The constraints we find on assembly bias are consistent with the findings from studies based on SDSS data. Despite the smaller sample size currently available from DESI, our \(w_{\rm p}(r_{\rm p})\)+ CiC analysis produces much stronger constraints than characterizing SDSS clustering with \(w_{\rm p}(r_{\rm p})\)alone [19], [36]. In fact, we achieve similar constraining power to [20], even though we use the same set of summary statistics. This may imply that the assembly bias signal is less ambiguous in the slightly different samples probed by BGS. This could also be thanks to the high targeting completeness and therefore purity of the DESI One-Percent Survey, which allows us to avoid assigning redshifts to untargeted galaxies based upon the nearest neighbors in the sky. Finally, if the HOD model is not sufficiently flexible (a good possibility given our imperfect fits), our results will be prior dominated, which can affect the inference in unpredictable ways.
While the HOD model can consistently produce good fits to \(w_{\rm p}\) and \(n\) simultaneously (possibly to the point of overfitting), incorporating CiC measurements results in mismatches between the model and data in some cases. Although introducing assembly bias parameters has slightly reduced this tension, the \(M_r < -21.0\) sample at \(z\sim0.15\) still exhibits a tension of nearly 2\(\sigma\) between our models and the data. This tension is reported in Table [tab:hod-fits] and is readily apparent in Figure 7 (though one must use caution when assessing the mismatch by eye since the summary statistics can be strongly covariant).
Significant tension in only one of our four samples by no means rules out the HOD model used, but it should incentivize us to consider what else the model might be missing. In the coming years, the size of the DESI sample will grow by a factor of 100 compared to what was used here, so we can expect that the constraints will tighten significantly and tensions may grow. Our model is not sufficiently flexible to fit early data samples well; therefore, it is plausible that these models could be ruled out convincingly with the full dataset. Future studies should explore additional ways to make the HOD more flexible such that they can produce better fits to the DESI data; we describe a few plausible extensions here, but by no means exhaust the possibilities.

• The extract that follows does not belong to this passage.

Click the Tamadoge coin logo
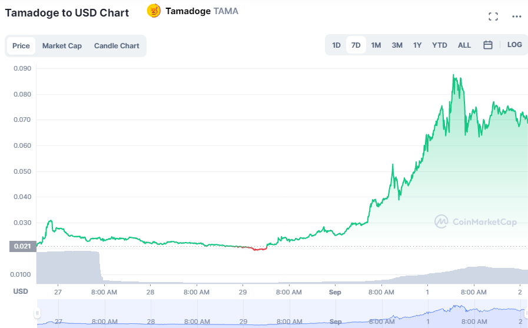Image resolution: width=528 pixels, height=328 pixels. tap(154, 11)
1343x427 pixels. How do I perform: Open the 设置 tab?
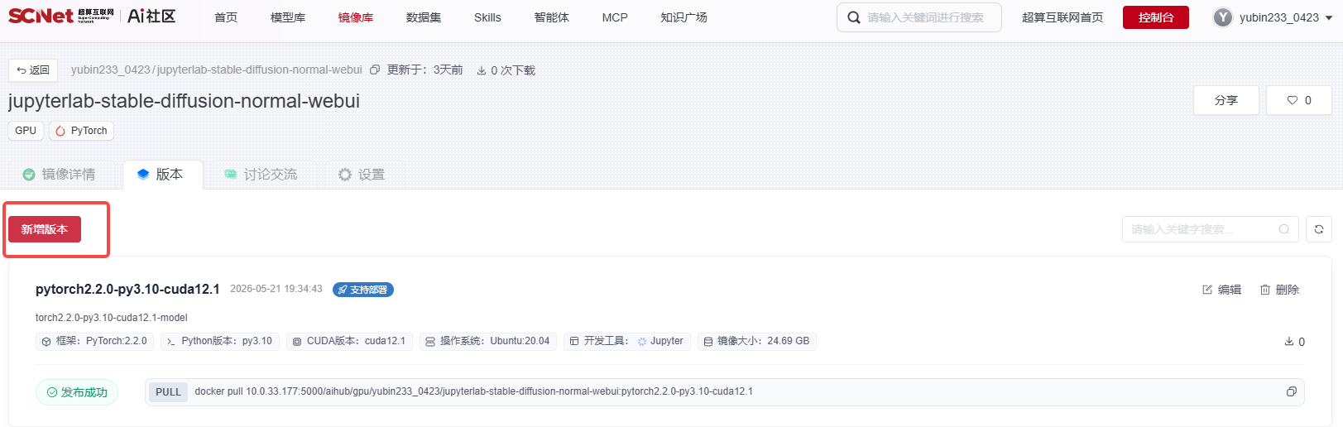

As one example, the HOD we have used in this work assumes that the stellar-to-halo-mass relation has a log-normal scatter, but the UniverseMachine simulations [37] exhibit a slight skew to this scatter in several tested samples. In principle, it is simple to test the addition of one more parameter to allow a skew-log-normal scatter. This would give HOD models the ability to capture some of the flexibility built into more sophisticated models.
Another modification that may be justified is to relax the assumed isotropic NFW distribution of satellite galaxies. This is a common assumption, yet it has long been known that the distribution of subhalos is anisotropic, due to the preferential accretion of mergers along filaments [38]. Additionally, recent studies have found a significant difference in the radial profile of the halo mass associated with subhalos from NFW [39], [40]. Such modifications would be more complex but will be particularly important as small-scale clustering measurements improve since they are sensitive to the spatial distribution of satellites. However, it is possible that the satellite profile is degenerate with assembly bias for CiC. Therefore, any modifications to the satellite profile should be validated against high-resolution subhalo profiles.
Additionally, we have only tested for assembly bias tied to halo concentration and have ignored other occupation correlations that may be based upon halo spin, age, or environment [41]–[43]. Another possibility is that the occupation of satellites is correlated with the occupation of the central in the same halo due to galactic conformity [44], [45]. All of these scenarios would likely produce similar statistical imprints. However, a primary question to investigate is whether these alternate assumptions lead to a biased inference of HOD parameters such as characteristic halo masses and assembly bias. If so, all of our results could be overly confident4.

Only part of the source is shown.